If the toned-down versions contain violent or sexual scenarios, she

said, maybe those albums should be stickered, too. "There still

should be some kind of warning on there telling you of situations that are of an adult nature," she said.

Still, what is preserved on the edited version of a CD seems to be random. Exactly how an album progresses from an artist's final work to Kmart and Wal-Mart versions -- including the artists' and labels' roles in the process -- is hazy.

Wal-Mart did not return repeated calls on the matter.

What won't work at Kmart is profane language, the advocacy of violence against women or police, visual nudity or the degradation of religious symbols. On an album such as the Fugees' Grammy-winning rap disc, The Score (1996), that means curse words are excised or turned backwards on a song such as "Family Business."

On the clean version of Zombie's Hellbilly Deluxe, the song title "The Ballad of Resurrection Joe and Rosa Whore" (RealAudio excerpt) is pared down to "The Ballad of Resurrection Joe." The lyrics are removed from the liner notes and Zombie appears without an upside-down cross etched in his forehead, in addition to other changes.

Zombie himself said that he agreed to the alterations made to Hellbilly Deluxe to get the album in Wal-Mart. "I saw that, for some of these kids, it was the only place they can buy records," he said. "At the end of the day, it's these kids who are getting f---ed."

But Zombie's lyrics about Nazi whores, murder and rape remain unaltered in the songs, a fact that could easily slip by parents.

A listen to Snoop Dogg's record, including the song "Gin & Juice II," reveals standard vulgarities nixed, while lyrical scenarios of sexual domination and drinking and driving, for example, are untouched.

Kmart and Wal-Mart want to have their cake and eat it, too, charges Nina Crowley, executive director for the censorship watchdog group the Massachusetts Music Industry Coalition. Crowley said that by accepting profits from essentially the same records these chains implicitly decry via their sticker-ban policy, Kmart and Wal-Mart are committing a particularly egregious offense.

"They're using their strategy of family values to market their stores," said Crowley, a 46-year-old mother of four. "They're telling parents, 'We're not going to carry stickered material' -- but they do. It sounds to me like consumer fraud."

Labels such as Geffen (Rob Zombie), So So Def (Jermaine Dupri), No Limit (Snoop Dogg) and Columbia (Fugees) either did not return calls or declined to comment on their role, if any, in the editing process. Oviatt, however, denied that Handleman played any role in editing. "We don't have input into which stickered products have an edited version, nor do we have anything to do with the content," he said.

At 74, Mary Morello is one person who refuses to hold her tongue on album edits.
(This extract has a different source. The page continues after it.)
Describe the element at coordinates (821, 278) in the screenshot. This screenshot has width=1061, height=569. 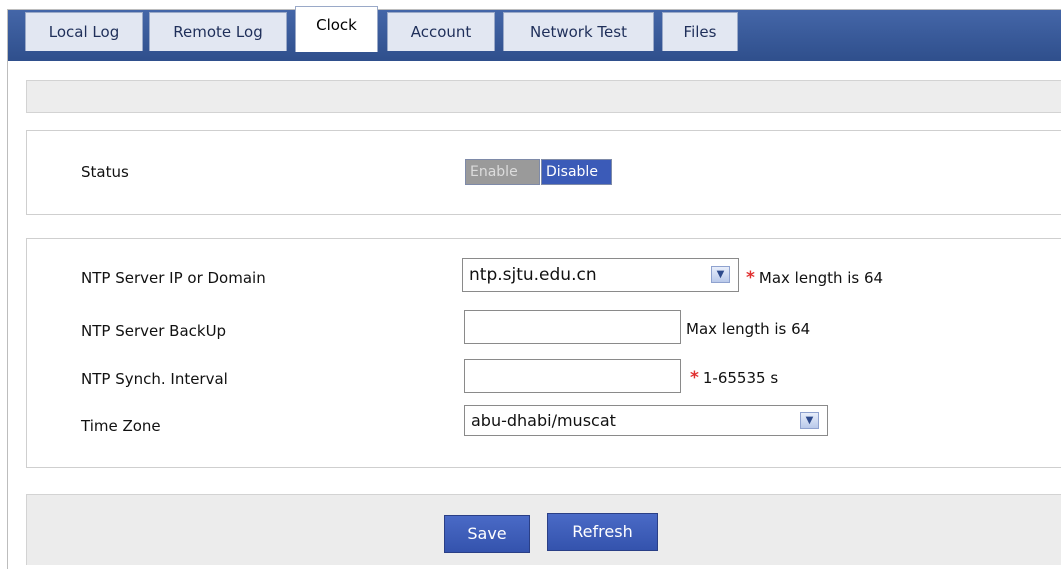
I see `ntp-server-hint-text: Max length is 64` at that location.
Morello -- the mother of Tom Morello, guitarist for thrash-punk band (and stickered artist) Rage Against The Machine and a longtime anti-censorship activist -- said she refuses to shop at Wal-Mart because of the store's sticker-ban policy.
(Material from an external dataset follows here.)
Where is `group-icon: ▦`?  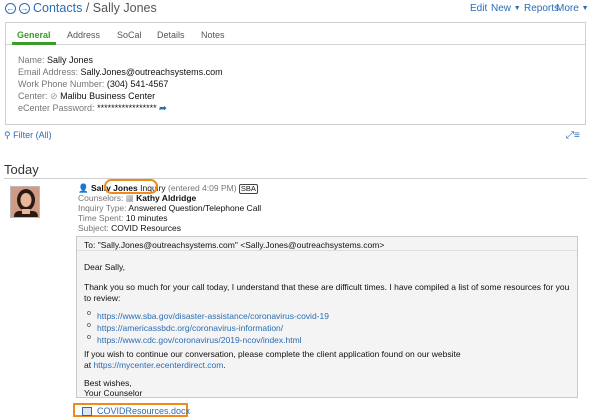
group-icon: ▦ is located at coordinates (130, 198).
Morello said she understands that some artists bless their edits in order to get their work into the high-volume Kmart and Wal-Mart outlets. "If it isn't the corporate shark doing it, then I have no objection," she said. "But I think the way an artist wants a song is the way it should be."
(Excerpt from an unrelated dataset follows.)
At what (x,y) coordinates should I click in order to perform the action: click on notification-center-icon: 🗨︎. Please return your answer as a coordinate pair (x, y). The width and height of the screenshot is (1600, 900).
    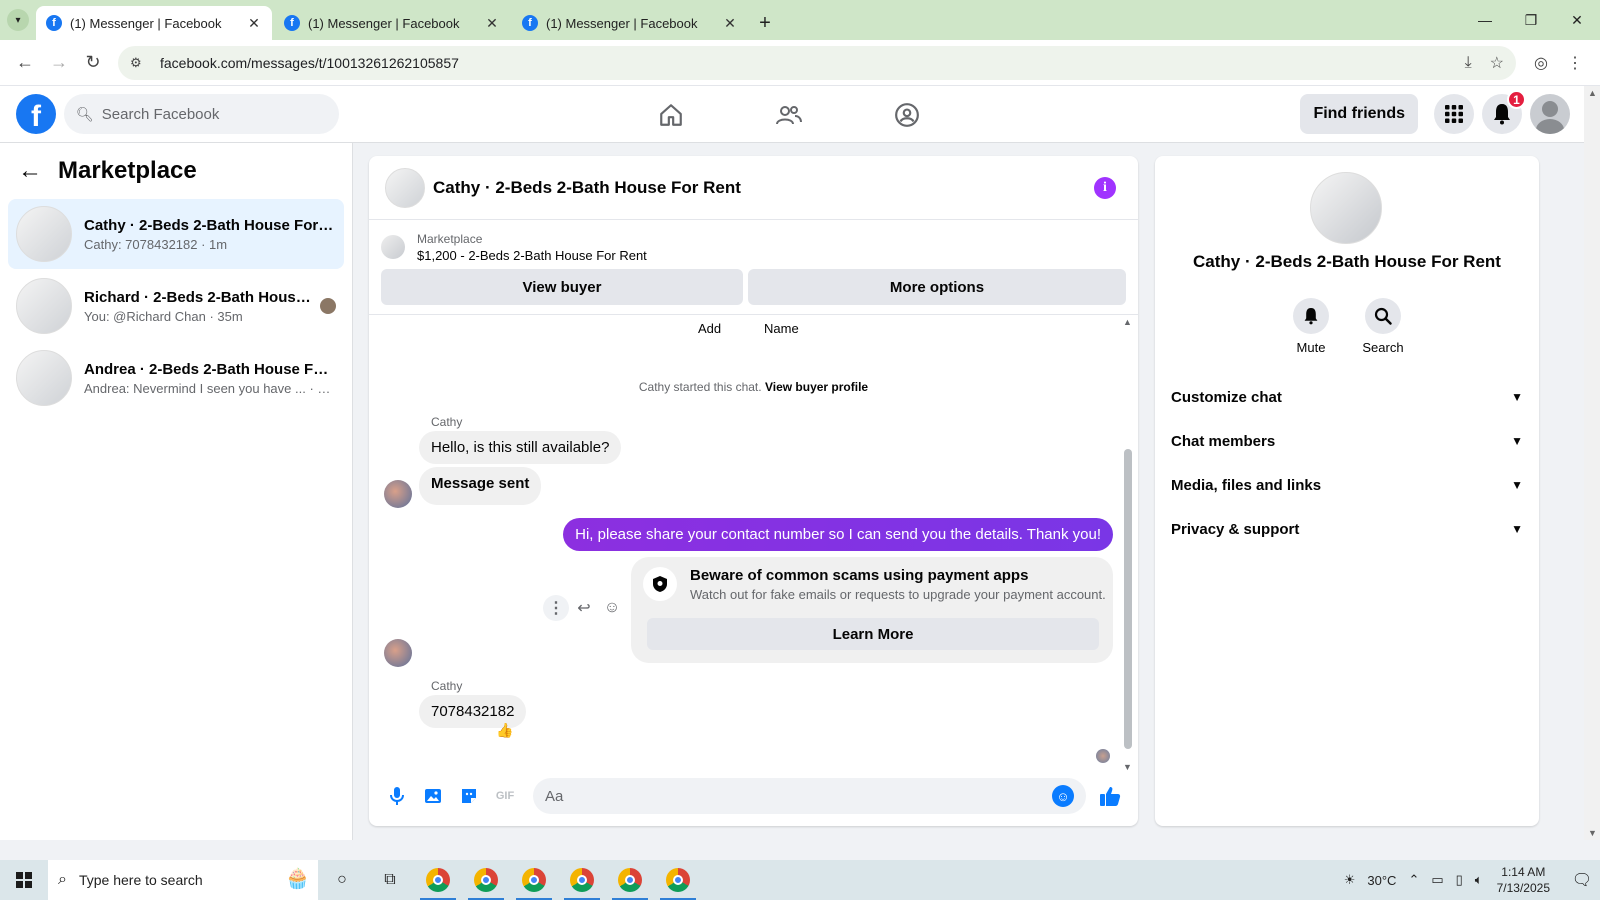
    Looking at the image, I should click on (1582, 880).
Joe Ori, a 16-year-old shopping with a friend at Kmart recently for Big Punisher's Capital Punishment, which includes the explicit hit "I'm Not A Player" (RealAudio excerpt), said he was unaware of edited albums, but that he opposed the practice on both practical and theoretical grounds. "I don't like it when they don't have the swears," Ori said. "It sounds better and it's what they're really saying."

While Kmart and Wal-Mart stock only the edited versions of albums such as Zombie's or Dupri's, stores such as Blockbuster or Tower typically carry only the explicit version, although they will order the edited copies. Some people have called for all stores to carry both clean and explicit versions -- as the online retailer CD Now does -- to allow parents a wider choice.

For Mary O'Brien, however, there simply isn't enough time to spend comparing albums in stores. "I like having only one [album version]," she said. "It's simpler to realize what you're getting."